Ojapiano is a fusion of the traditional Igbo instrument Ọjà and subgenre of amapiano which emerged in Nigeria in the early 2020s. The term was coined by Kcee in the 2020s. There have been several pioneers of the genre since its emergence including Kcee, Snazzy the Optimist, Oxlade and renowned American pop rock band OneRepublic.

=== Popiano ===
Popiano blends pop with amapiano. A notable illustration is the 2021 single "Overdue" by record producers Kooldrink, DJ Lag and singer, Tyla which showcased a fusion of popiano and gqom.

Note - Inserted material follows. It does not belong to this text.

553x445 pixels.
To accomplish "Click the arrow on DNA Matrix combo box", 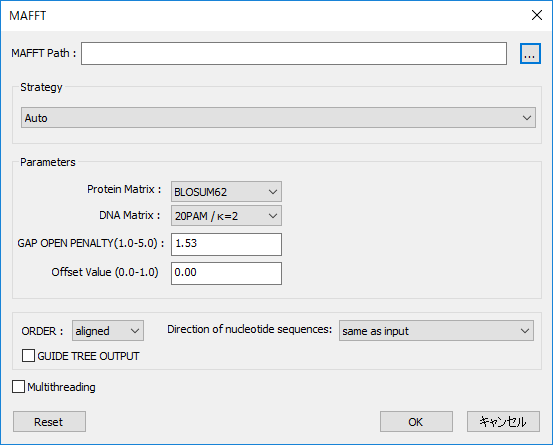I will click(x=273, y=216).
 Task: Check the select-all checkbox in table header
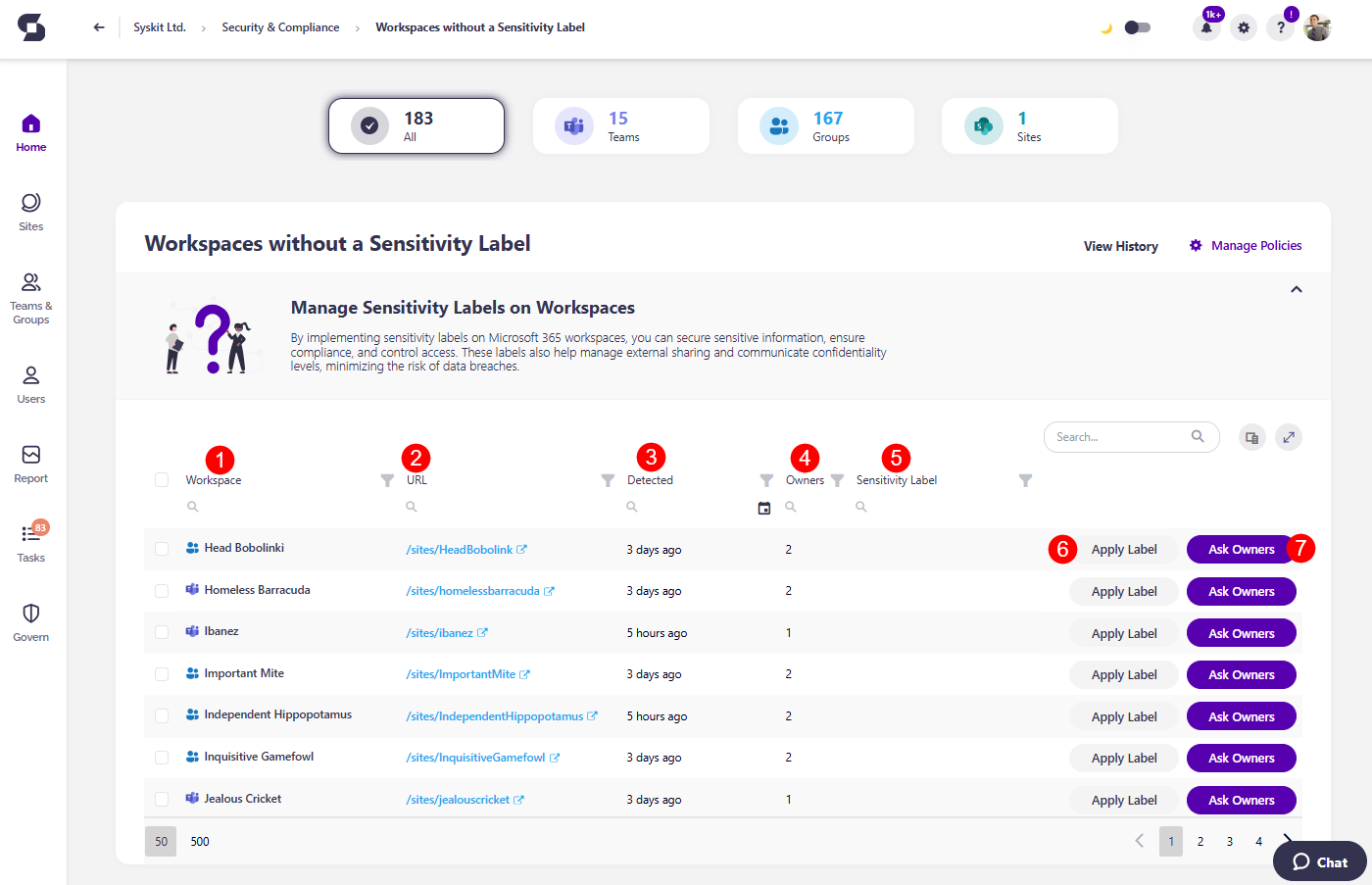click(162, 479)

Since popiano's inception Tyla has been deemed "The Queen of Popiano".

=== Private school piano ===
Private school piano also known as soulful amapiano is distinguished by its use of shakers, mellow log drum sounds and progressive chord sequences. Private school piano is primarily credited to Kelvin Momo. The genre frequently incorporates live instrumentation, including the guitar, saxophone, violin and trumpet.

=== Quantum Sound ===
Quantum sound is a genre characterised by re-edits, fundamentally rooted in and influenced by gqom, particularly the taxi kick style. The genre is attributed to several record producers including RealShaunMusiq, Sizwe Nineteen and Nandipha808.

== Popularity ==
In 2019, the genre experienced increased popularity across the African continent, with noted increases in digital streams and chart successes in countries far from its South African origin.

In 2021, an awards ceremony was created that was dedicated to the genre, the South Africa Amapiano Music Awards.

In 2022, the American online music store Beatport added the genre to its platform with its own dedicated charts and playlists.

The genre was popular amongst young people on social media platforms, where videos using amapiano music were uploaded, which fuelled the dancing scene in South Africa.

In October 2023, the afrobeats and amapiano fusion song "Water" by Tyla gained international prominence following a viral bacardi house dance challenge on social media. It became the first song by a South African soloist to enter the U.S. Billboard Hot 100 in 55 years, and was a top 10 hit in the United Kingdom, Ireland, Australia, the Netherlands, Sweden and New Zealand, where it reached number one.

== International artists ==
South Korean girl group Le Sserafim took inspiration from amapiano for their track "Smart" off of their third EP, Easy. Chinese rapper Vinida Weng blended amapiano with Fujianese rap for her track "Waiya!". Egyptian artist TUL8TE made an amapiano inspired track entitled "Enty Crazy" in his album Narein.